One of my biggest fears of this trip is the point of arrival in India. Most flights arrive at night (10pm) and that intimidates me; I have a preconceived idea of the airport and roads, after having conversations with friends or colleagues who were born and bred in India or have been there. These were some of the things they said: “Once you step out of the airport, there is no turning back, it’s hard to enter again, ensure you book your taxi inside…”, “Be careful, people will try to snatch your bags…”, “People will be in your face…”, “Keep your belongings close to you…”, and lots more. Can you see why I’m worried about arriving, especially when it’s at night?
The moment we arrived at the Indira Gandhi International Airport in New Delhi, I was trying to compose myself. No matter what happens, I will remain calm and analyse the situation and make sound decisions. I kept running this sequence in my head, my very own mental mantra: remain calm, analyse situation, make sound decisions, remain calm, analyse situation, make sound decisions…until my eyes met with this wonderful artwork!
The queue was fast, a lot of counters were in operation, everything was efficient, passport chopped, passport checked, I AM OFFICIALLY IN INDIA Y’ALL!
I needed to get some duty-free stuff for my host (I couchsurfed, you can too!) so we went into one of the shops. One of their staff helped us with getting the stuff. A very friendly, competent and helpful guy. I forgot to ask for his name though.
What surprised me was that they only accept cards. I told the cashier I don’t have any cards, only cash. When I gave him Rs6000, (USD96/SGD122), the cashier asked for US dollar. Seriously? WTF. Agitated, I asked, “Well this is India, why would we have US dollar with us?” He shook his head (oh yes, they really do that a lot) and I don’t know if that’s a sorry, or a no, or something else. After an awkward silence, with me staring at him, he broke it with more absurd questions, “Malaysian ringgit? Singapore dollar?”
I was left with no choice but to raise my voice, “NO. WE ONLY HAVE INDIAN RUPEES. FINE. WE’RE NOT BUYING.” A voice emerged from the back, a Sikh man, in his 50s offered to pay using his card. We gave him cash. Such a lovely man.

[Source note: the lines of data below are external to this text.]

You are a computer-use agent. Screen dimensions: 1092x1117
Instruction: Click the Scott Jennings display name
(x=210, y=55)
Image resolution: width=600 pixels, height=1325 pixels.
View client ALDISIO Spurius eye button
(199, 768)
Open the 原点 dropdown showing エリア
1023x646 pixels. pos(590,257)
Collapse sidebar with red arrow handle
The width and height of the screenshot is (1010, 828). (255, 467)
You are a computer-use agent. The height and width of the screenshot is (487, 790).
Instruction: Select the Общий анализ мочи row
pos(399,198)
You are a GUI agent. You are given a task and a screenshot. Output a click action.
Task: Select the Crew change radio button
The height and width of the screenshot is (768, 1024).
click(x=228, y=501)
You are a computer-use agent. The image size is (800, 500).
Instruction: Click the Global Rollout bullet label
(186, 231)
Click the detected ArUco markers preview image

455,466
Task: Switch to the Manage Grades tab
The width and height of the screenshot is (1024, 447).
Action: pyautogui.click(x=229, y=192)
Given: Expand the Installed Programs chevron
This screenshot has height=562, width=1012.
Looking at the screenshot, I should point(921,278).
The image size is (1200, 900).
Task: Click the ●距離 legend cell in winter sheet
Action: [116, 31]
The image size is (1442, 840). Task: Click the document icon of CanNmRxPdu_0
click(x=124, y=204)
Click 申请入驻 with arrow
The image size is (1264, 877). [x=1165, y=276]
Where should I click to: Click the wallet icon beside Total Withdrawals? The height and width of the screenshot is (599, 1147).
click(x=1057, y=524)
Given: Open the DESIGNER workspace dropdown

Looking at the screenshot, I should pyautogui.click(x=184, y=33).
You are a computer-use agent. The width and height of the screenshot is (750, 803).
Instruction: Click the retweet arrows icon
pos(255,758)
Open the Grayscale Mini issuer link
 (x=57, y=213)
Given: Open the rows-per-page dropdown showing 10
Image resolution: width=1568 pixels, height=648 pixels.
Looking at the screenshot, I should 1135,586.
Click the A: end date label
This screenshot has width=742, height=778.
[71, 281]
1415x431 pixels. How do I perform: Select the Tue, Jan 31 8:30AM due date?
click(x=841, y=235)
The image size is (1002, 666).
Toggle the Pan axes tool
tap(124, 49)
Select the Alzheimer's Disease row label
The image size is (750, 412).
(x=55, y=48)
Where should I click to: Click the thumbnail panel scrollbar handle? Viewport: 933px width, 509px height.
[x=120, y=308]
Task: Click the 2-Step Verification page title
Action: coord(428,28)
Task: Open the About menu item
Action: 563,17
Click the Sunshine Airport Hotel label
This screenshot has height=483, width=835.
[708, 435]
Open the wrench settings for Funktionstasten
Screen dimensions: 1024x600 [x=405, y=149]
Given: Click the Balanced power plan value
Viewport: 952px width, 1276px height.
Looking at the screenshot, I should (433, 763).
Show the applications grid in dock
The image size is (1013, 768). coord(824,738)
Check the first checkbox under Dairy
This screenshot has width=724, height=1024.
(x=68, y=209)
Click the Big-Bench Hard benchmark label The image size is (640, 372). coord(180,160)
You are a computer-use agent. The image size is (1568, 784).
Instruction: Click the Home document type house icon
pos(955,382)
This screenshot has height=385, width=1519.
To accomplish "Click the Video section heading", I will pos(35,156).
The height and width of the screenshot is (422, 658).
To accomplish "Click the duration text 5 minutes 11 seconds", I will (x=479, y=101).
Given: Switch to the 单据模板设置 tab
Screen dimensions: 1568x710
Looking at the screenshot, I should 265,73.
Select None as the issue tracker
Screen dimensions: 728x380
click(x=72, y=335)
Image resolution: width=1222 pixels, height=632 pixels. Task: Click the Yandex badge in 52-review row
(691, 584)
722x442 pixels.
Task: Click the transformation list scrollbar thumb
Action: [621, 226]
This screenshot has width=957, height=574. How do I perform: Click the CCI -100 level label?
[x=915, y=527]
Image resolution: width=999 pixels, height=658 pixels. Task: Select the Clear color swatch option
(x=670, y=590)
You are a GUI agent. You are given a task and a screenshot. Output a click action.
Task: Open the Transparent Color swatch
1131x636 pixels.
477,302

Seriously, I don’t know if this is a scam, but…it’s really ridiculous that only Indians can use rupees to pay. Tourists, on the other hand, must use cards or their own currency. Who the hell would bring other currency but rupees to India? (Which reminds me, I need to get to the bottom of this!)
So, we got our bags, everything’s alright, though my rain cover is now missing. I anticipated that, it’s that nonadjustable rain cover, which is stupid. Sorry Jack Wolfskin, I love the design, the comfort, the durability, but not the rain cover. Not a big issue though.
My host advised for us to take certain taxis but we don’t want to haggle on the first night, especially during jet lag, and everything is foreign, blah blah blah, so we decided to get the prepaid taxi. While walking towards the booth, I glanced over my shoulder to look at the scene outside. Oh yes, there were a lot of people. Wow. I’ll deal with that later.
The man at the counter looked nice. I gave him the address, we paid and left. I prayed. I prayed hard. Please, please, don’t snatch our bags. Don’t touch us. Don’t do anything to us. Remain calm, analyse situation, make sound decisions, remain calm, analyse situation, make sound decisions.
Whoah. Nothing happened. Most were men, but…they did not do anything funny or tried to be funny with us. They weren’t yelling or anything like that. There weren’t a lot of people; I thought I saw thousands, but…there were less than 50. Phew. I was worried sick for nothing!
We boarded the taxi. After a few seconds, we learnt that the driver doesn’t speak English. Ahh…hello Challenge. The driver stopped at certain points to ask for directions, obviously we were in a little bit of trouble. The roads were dark, signboards were not helpful, etc. We went round and round. The clue? “Near American Express, opposite a golf course”. Hmm. Not so helpful when the place is dark. Thankfully my friend has a powerful eyesight. She saw American Express, and we drove towards that direction.
We arrived close to midnight. Yup, 2 hours of shopping in the duty-free shop, waiting for our backpacks and most of the time, going round and round Gurgaon. My host said that prepaid taxi drivers are uneducated, they don’t understand English. Ahh okay. We’ll try to avoid them in the future. Lying on a bed has never been better.